Dalam ilmu sejarah, tanpa dokumen, menurutnya berarti tidak ada sejarah. Tapi dalam kasus Kiai Abbas, menurutnya justeru dokumennya paling banyak. Ini bukan sekadar wacana, tapi fakta yang teruji.
“Dan tahun sebelumnya, pengusulan Kiai Abbas sempat terkendala karena keterbatasan data primer, yang kala itu hanya lima. Namun dengan kerja keras berbagai pihak, kini data itu melonjak drastis, menjadikannya salah satu kandidat terkuat,” jelasnya.
Sementara itu, dalam tausiyahnya, Prof KH Asep Saifuddin Chalim menekankan pentingnya mengiringi ikhtiar ilmiah ini dengan ketulusan spiritual.
“Tawakkal bukan berarti diam.
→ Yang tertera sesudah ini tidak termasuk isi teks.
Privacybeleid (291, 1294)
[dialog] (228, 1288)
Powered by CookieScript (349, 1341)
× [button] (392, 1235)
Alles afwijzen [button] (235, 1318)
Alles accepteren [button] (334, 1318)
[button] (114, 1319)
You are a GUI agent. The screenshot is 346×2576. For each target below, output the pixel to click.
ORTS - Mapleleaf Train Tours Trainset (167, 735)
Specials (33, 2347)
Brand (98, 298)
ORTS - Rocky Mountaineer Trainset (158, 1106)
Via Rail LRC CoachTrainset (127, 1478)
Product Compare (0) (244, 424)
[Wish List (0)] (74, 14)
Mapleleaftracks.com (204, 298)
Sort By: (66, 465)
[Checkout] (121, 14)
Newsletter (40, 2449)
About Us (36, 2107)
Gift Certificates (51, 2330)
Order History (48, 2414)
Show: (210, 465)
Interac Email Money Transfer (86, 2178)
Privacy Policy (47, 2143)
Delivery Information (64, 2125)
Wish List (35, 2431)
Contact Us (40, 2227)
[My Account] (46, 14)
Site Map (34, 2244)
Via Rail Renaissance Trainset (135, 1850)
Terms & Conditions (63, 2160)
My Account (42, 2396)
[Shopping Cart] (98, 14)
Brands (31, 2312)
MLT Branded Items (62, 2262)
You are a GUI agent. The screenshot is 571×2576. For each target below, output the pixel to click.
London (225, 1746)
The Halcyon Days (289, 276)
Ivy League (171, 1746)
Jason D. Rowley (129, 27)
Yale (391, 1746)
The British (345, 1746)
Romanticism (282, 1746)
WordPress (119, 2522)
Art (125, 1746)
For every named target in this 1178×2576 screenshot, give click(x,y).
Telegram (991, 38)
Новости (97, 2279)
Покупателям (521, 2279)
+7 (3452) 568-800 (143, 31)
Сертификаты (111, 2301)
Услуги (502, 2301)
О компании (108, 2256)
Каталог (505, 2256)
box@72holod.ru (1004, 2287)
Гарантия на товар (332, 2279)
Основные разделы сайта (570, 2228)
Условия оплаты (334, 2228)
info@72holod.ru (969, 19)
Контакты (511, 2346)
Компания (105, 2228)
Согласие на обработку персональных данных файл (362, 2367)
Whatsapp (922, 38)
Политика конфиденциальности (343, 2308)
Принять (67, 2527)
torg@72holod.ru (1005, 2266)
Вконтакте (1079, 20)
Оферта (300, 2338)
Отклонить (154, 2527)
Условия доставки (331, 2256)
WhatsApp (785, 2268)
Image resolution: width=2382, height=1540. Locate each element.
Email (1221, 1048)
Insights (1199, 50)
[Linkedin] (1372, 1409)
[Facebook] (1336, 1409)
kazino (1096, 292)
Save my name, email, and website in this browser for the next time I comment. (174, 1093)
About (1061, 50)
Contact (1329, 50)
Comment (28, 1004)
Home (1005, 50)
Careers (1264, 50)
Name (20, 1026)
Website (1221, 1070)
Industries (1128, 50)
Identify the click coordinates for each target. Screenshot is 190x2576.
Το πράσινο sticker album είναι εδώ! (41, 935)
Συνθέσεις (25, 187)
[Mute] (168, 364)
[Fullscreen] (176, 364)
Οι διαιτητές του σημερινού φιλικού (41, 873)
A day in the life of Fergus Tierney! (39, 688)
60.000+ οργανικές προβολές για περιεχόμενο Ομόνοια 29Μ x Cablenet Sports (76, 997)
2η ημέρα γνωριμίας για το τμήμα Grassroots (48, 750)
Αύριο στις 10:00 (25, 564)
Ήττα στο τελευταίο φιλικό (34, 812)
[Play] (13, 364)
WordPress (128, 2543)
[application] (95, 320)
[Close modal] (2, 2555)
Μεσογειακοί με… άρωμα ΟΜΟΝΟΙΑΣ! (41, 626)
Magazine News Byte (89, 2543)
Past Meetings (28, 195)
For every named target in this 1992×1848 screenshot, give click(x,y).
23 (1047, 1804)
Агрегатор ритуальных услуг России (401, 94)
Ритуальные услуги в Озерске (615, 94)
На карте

Tawakkal berarti berjuang sepenuh tenaga dan doa sepenuh hati. Buku tentang Kiai Abbas bisa selesai karena Allah membimbing lewat usaha keras kita,” ujarnya.
Sebagai putra daerah yang lahir di Setu, Plered, Cirebon, dan tumbuh di Majalengka, KH Asep merasa memiliki tanggung jawab moral untuk turut mengangkat nama besar KH Abbas.
Dirinya berharap sosok Kiai Abbas bisa menjadi simbol kebanggaan masyarakat Cirebon, Jawa Barat, dan bangsa Indonesia secara luas.
“Cirebon ini tanah besar, dan sudah saatnya memiliki pahlawan nasional yang bisa dibanggakan di tingkat nasional,” katanya.